++++ Textauszug ++++

Die Autorinnen und Autoren der Studie "Systematic Privacy in real-life Data Processing Systems" am Nationalen Forschungszentrums für angewandte Cybersicherheit ATHENE kommen diesbezüglich zu einem ernüchternden Ergebnis: Der aktuelle Rechtsrahmen reicht für eine sichere Verarbeitung von Big Data und KI nicht aus.
Risiko Persönlichkeitsrechte
Vielmehr, so die Forscher, berge die Verarbeitung dieser großen Datensätze erhebliche Risiken für Wirtschaft und Gesellschaft, etwa durch die Verletzung von Persönlichkeitsrechten. Dazu untersuchten die Autoren geltende Vorschriften aus den Rechtsbereichen Datenschutz, IT-Sicherheitsrecht und Urheberrecht in Bezug auf Big Data. Ebenso betrachteten sie den Entwurf über eine EU-Verordnung zur Künstliche Intelligenz (KI-VO-E).
Ein grundlegendes Problem sieht die Studie dabei in der Anonymisierung von personenbezogenen Daten, um sie verarbeiten zu können. Ab wann sind (ehemals) personenbezogene Daten verlässlich und rechtssicher anonymisiert? Hier gebe das geltende Recht - auch die DSGVO - keine abschließende Antwort. Eine mögliche Lösung wäre für die Studienautoren, einen Grad der Anonymisierung durch ein einheitliches Verfahren zu berechnen und einen Schwellenwert für die legale Nutzung anzusetzen.
Drängendes Problem
Wie dringend eine Lösung dieses Problems ist, verdeutlichen die Forscher an einigen Praxisbeispielen. So lassen sich im Katastrophenschutz Personen über Big-Data-Analysen von Handydaten schneller finden und evakuieren.
In Schulen wiederum ermöglichen es Big-Data-Analysen, Stärken und Schwächen von einzelnen Schülerinnen und Schülern zu erfassen und daraus individuelle Lernprogramme zu entwickeln. Ein weiteres Einsatzfeld für die staatliche Nutzung von Big-Data-Analysen sei etwa der Arbeitsmarkt: So werden in Österreich und Polen die Arbeitsmarktchancen arbeitsloser Personen errechnet und kategorisiert.

++++ Bereitgestellte Auflistung ++++

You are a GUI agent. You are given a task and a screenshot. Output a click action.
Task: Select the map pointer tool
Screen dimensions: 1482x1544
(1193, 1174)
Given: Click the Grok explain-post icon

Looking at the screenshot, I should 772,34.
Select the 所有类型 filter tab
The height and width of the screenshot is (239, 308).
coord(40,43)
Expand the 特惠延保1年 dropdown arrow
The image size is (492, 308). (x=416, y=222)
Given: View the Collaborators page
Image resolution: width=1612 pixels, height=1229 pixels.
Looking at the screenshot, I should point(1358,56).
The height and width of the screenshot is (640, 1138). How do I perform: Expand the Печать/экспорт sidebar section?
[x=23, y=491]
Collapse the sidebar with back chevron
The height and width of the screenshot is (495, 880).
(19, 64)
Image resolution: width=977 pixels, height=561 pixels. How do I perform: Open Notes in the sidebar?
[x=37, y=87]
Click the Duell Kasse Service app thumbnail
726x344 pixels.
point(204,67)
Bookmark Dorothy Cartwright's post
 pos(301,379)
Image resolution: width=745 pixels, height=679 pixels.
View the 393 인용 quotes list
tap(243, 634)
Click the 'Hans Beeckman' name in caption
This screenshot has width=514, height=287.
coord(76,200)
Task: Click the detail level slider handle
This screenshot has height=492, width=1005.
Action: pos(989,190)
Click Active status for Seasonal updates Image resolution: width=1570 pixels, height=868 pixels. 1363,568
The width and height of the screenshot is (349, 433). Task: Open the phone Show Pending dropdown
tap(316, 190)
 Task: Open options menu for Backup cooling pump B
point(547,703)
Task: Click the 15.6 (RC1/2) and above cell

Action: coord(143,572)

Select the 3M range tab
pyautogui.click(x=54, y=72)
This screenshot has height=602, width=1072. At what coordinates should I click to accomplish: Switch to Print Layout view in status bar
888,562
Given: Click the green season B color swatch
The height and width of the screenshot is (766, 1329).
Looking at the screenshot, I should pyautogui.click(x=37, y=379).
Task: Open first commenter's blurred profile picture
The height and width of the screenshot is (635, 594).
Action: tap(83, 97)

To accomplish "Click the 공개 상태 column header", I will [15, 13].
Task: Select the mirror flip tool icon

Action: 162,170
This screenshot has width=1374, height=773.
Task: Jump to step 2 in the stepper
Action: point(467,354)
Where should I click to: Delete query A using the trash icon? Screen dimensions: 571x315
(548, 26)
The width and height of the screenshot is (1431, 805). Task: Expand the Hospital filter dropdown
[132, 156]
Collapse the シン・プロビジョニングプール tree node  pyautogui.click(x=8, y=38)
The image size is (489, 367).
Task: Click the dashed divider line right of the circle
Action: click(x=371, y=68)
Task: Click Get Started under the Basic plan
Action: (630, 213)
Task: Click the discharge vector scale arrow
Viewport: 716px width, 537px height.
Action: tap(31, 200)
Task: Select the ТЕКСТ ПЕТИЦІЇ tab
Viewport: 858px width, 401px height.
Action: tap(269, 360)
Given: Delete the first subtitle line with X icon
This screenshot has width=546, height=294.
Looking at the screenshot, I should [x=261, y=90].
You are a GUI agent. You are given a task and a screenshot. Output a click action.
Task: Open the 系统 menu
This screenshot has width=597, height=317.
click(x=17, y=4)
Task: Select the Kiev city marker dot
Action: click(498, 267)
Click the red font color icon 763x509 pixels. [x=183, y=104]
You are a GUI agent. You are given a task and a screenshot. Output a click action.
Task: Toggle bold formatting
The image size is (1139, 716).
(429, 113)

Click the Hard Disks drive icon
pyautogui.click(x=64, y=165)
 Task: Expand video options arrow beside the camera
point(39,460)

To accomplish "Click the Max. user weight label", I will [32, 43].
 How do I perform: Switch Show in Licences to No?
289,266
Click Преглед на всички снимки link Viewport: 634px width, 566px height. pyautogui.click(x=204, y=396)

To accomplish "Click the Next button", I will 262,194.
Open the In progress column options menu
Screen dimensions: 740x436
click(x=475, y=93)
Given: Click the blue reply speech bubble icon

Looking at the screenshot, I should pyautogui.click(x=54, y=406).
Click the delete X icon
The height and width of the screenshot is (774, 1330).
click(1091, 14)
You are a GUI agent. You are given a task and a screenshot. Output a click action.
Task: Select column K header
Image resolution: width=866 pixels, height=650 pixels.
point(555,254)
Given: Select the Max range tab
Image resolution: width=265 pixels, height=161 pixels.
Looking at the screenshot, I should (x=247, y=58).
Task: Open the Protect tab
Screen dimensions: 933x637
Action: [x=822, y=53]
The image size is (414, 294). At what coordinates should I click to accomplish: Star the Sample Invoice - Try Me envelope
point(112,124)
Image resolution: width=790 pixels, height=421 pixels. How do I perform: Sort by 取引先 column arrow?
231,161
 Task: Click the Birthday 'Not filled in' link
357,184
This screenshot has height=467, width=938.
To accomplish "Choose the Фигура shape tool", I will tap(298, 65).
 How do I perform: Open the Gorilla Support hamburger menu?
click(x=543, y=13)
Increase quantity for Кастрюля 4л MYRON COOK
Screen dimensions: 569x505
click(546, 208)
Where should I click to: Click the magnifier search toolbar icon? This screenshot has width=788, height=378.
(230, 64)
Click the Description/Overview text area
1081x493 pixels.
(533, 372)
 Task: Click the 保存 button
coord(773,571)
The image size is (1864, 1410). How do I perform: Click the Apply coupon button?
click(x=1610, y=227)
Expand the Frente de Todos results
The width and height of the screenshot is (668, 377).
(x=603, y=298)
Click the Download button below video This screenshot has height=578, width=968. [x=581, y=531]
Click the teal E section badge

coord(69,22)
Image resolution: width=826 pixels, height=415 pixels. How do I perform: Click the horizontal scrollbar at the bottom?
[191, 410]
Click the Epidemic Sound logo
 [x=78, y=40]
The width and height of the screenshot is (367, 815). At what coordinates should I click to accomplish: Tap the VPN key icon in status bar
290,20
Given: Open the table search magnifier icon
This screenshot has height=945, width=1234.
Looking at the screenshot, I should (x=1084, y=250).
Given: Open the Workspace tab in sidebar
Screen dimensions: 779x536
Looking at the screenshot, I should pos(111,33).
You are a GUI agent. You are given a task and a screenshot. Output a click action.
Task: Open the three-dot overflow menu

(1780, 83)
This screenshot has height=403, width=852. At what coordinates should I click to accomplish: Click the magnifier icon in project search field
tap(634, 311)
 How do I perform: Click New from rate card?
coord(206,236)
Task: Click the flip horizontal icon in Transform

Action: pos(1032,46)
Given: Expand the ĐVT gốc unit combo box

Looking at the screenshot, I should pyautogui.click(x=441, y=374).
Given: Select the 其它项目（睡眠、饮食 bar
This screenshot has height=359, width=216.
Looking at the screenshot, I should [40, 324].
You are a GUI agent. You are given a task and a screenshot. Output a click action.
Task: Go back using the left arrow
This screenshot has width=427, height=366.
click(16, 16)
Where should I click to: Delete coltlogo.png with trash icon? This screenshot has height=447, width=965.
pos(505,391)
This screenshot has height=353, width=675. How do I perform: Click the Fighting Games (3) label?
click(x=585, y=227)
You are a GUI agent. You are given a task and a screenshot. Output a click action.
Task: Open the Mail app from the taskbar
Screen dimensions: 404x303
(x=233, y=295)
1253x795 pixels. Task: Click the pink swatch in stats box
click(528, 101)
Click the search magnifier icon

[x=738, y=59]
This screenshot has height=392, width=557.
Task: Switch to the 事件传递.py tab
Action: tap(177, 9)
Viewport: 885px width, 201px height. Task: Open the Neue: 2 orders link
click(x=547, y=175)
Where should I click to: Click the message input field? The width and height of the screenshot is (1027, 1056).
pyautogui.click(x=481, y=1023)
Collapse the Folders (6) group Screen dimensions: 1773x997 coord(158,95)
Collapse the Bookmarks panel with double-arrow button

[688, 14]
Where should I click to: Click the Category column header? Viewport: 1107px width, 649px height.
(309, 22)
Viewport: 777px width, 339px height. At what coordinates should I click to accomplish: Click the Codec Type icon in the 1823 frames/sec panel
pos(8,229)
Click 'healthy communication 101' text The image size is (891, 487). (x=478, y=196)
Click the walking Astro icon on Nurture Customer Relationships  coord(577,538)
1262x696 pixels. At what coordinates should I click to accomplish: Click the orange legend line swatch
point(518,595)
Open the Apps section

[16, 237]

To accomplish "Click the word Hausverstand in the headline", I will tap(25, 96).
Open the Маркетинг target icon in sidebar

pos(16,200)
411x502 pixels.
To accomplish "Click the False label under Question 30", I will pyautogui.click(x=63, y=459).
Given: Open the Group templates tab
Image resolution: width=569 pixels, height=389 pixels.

++++

## Zu erledigen
(1) Wiederhole aus dem Textauszug wortgetreu den Abschnitt, der mit den Worten „Die Autorinnen und“ beginnt und mit „KI nicht aus.“ endet.
(2) Beantworte anhand des Textauszugs die folgenden Fragen:
(a) Welche drei Rechtsbereiche untersuchten die Autoren in Bezug auf Big Data?
(b) Wozu lassen sich Big-Data-Analysen von Handydaten im Katastrophenschutz nutzen?
(c) In welchen Ländern werden die Arbeitsmarktchancen arbeitsloser Personen errechnet und kategorisiert?
(3) Fasse den Textauszug in zwei Sätzen zusammen.

## Erwartete Ergebnisse
(1)
Die Autorinnen und Autoren der Studie "Systematic Privacy in real-life Data Processing Systems" am Nationalen Forschungszentrums für angewandte Cybersicherheit ATHENE kommen diesbezüglich zu einem ernüchternden Ergebnis: Der aktuelle Rechtsrahmen reicht für eine sichere Verarbeitung von Big Data und KI nicht aus.

(2)
(a) Datenschutz, IT-Sicherheitsrecht und Urheberrecht.
(b) Um Personen schneller zu finden und zu evakuieren.
(c) In Österreich und Polen.

(3) Eine Studie am Nationalen Forschungszentrum für angewandte Cybersicherheit ATHENE kommt zu dem Ergebnis, dass der aktuelle Rechtsrahmen für eine sichere Verarbeitung von Big Data und KI nicht ausreicht, und sieht ein grundlegendes Problem darin, dass das geltende Recht offenlässt, ab wann personenbezogene Daten verlässlich anonymisiert sind. Wie dringend eine Lösung ist, verdeutlichen die Forscher an Praxisbeispielen aus dem Katastrophenschutz, aus Schulen und vom Arbeitsmarkt.